The buzz that the Federer-Sampras exhibition created was wonderful for our sport. “Cheap” tickets were scalped for over $1,000. George Vecsey of the New York Times wrote a wistful article previewing this match and Harvey Araton, also from the NY Times, wrote an interesting post-match commentary. In previous eras, these cross-generational challenge matches were common. Bill Tilden played Ellsworth Vines, Vines played Don Budge, Budge played Bobby Riggs, Riggs played Jack Kramer, Kramer played Pancho Gonzalez, Gonzalez played Rod Laver, Laver played Jimmy Connors, etc.

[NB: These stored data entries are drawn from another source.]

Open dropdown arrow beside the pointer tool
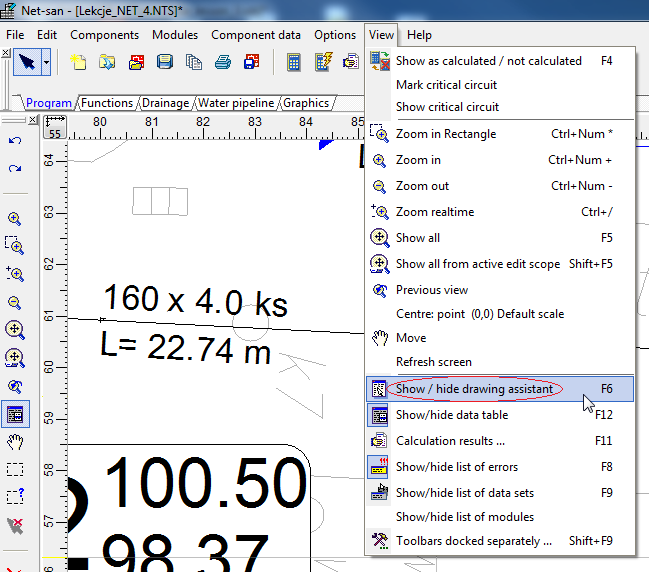The height and width of the screenshot is (572, 649). click(x=47, y=62)
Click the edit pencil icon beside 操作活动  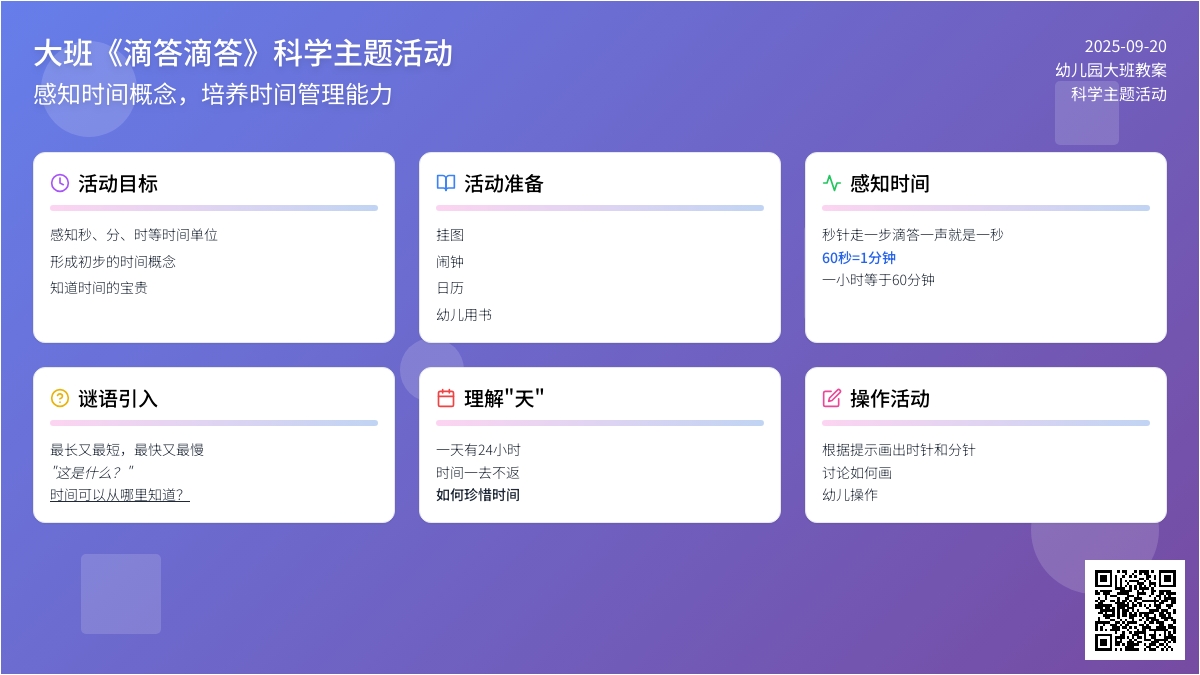[832, 398]
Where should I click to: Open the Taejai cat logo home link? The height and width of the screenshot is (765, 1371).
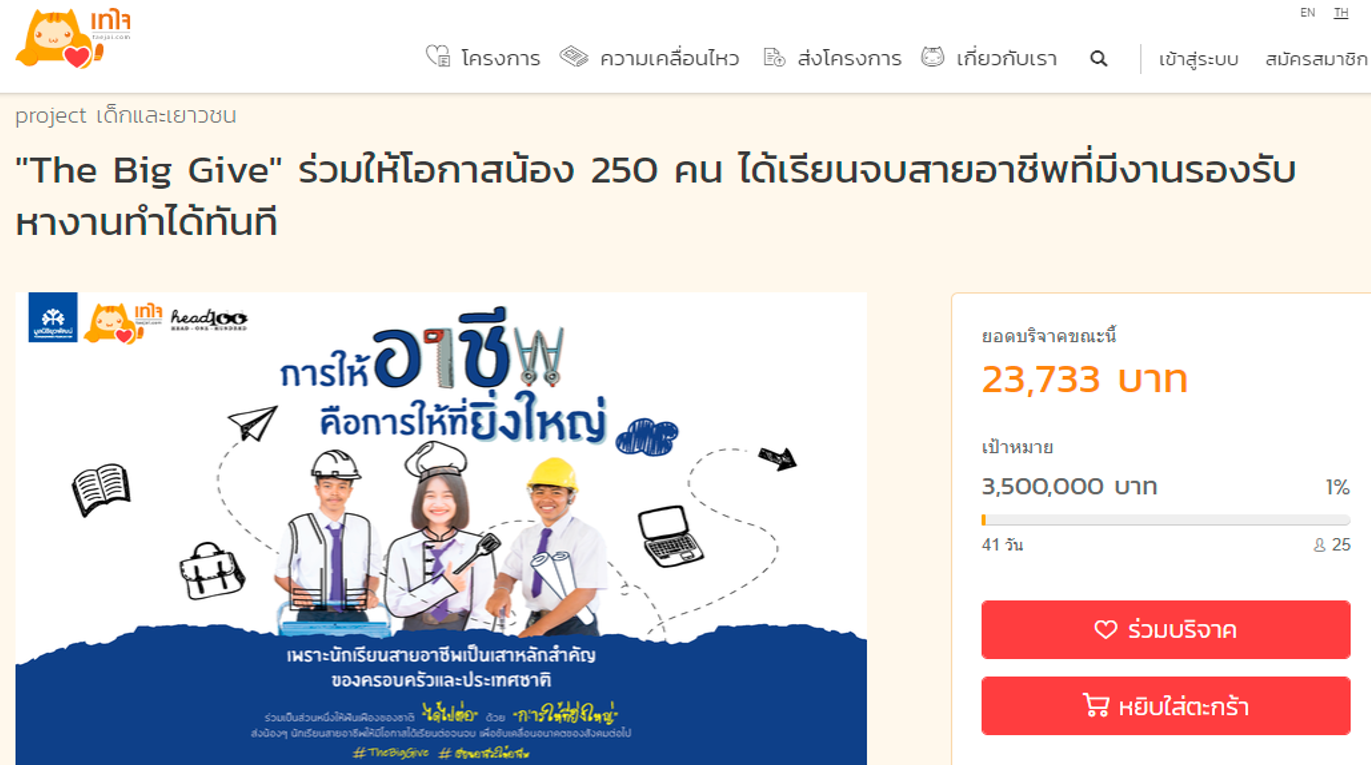(x=74, y=39)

Before tennis went “open” in 1968, the only (and the best) way champions had to earn money was through playing in exhibitions against previous champions.

Getting psyched up to play against Roger Federer in a sold out Madison Square Garden is more manageable for the 36-year-old Sampras then the prospect of grinding out Tour matches (or even of having to win seven matches in 13 days at Wimbledon). It is times like this when I really miss the New York sports talk radio stations!

Roger Federer’s less than gracious post-match comments about Andy Murray were likely taken out of context, but his follow up comments that Murray is more talented than Novak Djokovic seemed really out of character. Rafael Nadal disturbs Federer, and John Yandell wrote fascinating articles about this topic on www.TennisPlayer.net, but Djokovic apparently really gets under Federer’s skin. Last week, the Serb opined that he expected Murray to win and that Federer is essentially losing his aura of invincibility. Hmmm…

The announcement that Roger Federer was sick with mononucleosis must have surprised Pete Sampras, who holds Federer in the highest regard. Pistol Pete won his seventh Wimbledon title on a broken foot and his fifth US Open title with stomach ulcers. Sampras has always talked about how he admires the way Federer carries himself, and these champions obviously share unique experiences. Here’s hoping that they grab a beer together and discuss the time-honored Aussie code that both men respect: If you’re fit, then you take the court; if you take the court, then it means you’re fit.

There was a great trivia question a few years ago: Who was the last man to win a tour-level event while using a wood racquet? Hint: he was the only player to beat Mats Wilander in a major back in 1988. Well, here is a modern era trivia question: Who was the last man to win a tour-level title WITHOUT using polyester strings? Polyester strings have had as great an impact on the way tennis is played professionally as larger head-size, graphite racquets had 25 years ago.